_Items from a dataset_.
····················
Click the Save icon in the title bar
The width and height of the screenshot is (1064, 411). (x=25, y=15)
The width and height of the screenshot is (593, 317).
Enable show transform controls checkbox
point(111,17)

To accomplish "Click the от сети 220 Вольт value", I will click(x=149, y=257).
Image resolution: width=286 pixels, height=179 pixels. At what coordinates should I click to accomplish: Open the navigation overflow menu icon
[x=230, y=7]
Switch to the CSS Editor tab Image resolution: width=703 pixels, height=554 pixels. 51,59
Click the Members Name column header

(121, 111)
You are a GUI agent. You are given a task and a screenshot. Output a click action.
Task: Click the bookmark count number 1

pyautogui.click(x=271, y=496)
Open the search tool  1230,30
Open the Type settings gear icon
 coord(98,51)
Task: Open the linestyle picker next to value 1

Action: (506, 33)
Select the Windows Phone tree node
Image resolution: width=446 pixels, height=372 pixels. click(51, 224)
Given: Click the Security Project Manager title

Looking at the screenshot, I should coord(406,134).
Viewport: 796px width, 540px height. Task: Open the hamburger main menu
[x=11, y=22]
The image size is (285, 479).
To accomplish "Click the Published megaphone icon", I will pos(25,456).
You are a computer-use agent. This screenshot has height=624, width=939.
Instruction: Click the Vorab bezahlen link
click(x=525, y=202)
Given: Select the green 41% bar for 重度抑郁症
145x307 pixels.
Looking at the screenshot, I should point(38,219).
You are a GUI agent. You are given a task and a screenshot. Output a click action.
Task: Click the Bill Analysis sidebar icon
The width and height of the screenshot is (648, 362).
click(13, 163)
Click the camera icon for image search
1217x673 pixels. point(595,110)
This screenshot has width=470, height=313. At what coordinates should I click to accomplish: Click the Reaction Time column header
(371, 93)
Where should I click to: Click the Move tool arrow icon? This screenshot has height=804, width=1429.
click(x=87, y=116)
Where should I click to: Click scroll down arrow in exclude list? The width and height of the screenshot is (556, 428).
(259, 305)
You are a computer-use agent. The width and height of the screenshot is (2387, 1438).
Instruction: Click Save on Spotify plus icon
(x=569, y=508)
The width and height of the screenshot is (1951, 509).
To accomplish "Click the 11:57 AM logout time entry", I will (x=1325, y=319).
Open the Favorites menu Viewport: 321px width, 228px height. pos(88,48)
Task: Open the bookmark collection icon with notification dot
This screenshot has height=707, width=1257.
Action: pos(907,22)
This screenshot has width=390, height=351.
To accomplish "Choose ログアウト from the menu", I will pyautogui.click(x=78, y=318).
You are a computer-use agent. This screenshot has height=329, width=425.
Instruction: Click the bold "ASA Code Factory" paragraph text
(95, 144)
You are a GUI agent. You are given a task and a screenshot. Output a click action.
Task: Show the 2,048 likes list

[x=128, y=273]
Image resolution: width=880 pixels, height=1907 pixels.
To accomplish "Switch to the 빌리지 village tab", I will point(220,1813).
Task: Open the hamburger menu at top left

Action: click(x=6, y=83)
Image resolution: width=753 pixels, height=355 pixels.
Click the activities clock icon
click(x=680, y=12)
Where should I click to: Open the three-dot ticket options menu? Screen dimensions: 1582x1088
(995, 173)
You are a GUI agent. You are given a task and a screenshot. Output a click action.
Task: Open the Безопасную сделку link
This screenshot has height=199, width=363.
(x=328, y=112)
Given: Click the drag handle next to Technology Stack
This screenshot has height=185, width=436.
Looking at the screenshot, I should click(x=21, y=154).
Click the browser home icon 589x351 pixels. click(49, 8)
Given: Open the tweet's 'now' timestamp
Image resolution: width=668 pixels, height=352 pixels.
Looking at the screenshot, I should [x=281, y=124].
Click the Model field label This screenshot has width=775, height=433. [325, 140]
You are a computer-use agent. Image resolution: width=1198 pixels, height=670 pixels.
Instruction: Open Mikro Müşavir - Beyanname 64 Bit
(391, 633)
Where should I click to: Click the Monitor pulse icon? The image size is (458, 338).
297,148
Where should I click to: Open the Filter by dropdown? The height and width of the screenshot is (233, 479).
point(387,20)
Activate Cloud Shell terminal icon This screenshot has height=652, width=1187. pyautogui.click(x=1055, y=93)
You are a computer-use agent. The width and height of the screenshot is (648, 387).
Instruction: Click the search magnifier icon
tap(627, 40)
····················
_WHAT IS BEING ASKED_.
Starting at the line that contains "Click the Model" and running through the last line of the items, arrange those lines as a numbered list, leaving out any blank lines.

_REPLY TO THE TASK_.
1. Click the Model field label This screenshot has width=775, height=433. [325, 140]
2. You are a computer-use agent. Image resolution: width=1198 pixels, height=670 pixels.
3. Instruction: Open Mikro Müşavir - Beyanname 64 Bit
4. (391, 633)
5. Where should I click to: Click the Monitor pulse icon? The image size is (458, 338).
6. 297,148
7. Where should I click to: Open the Filter by dropdown? The height and width of the screenshot is (233, 479).
8. point(387,20)
9. Activate Cloud Shell terminal icon This screenshot has height=652, width=1187. pyautogui.click(x=1055, y=93)
10. You are a computer-use agent. The width and height of the screenshot is (648, 387).
11. Instruction: Click the search magnifier icon
12. tap(627, 40)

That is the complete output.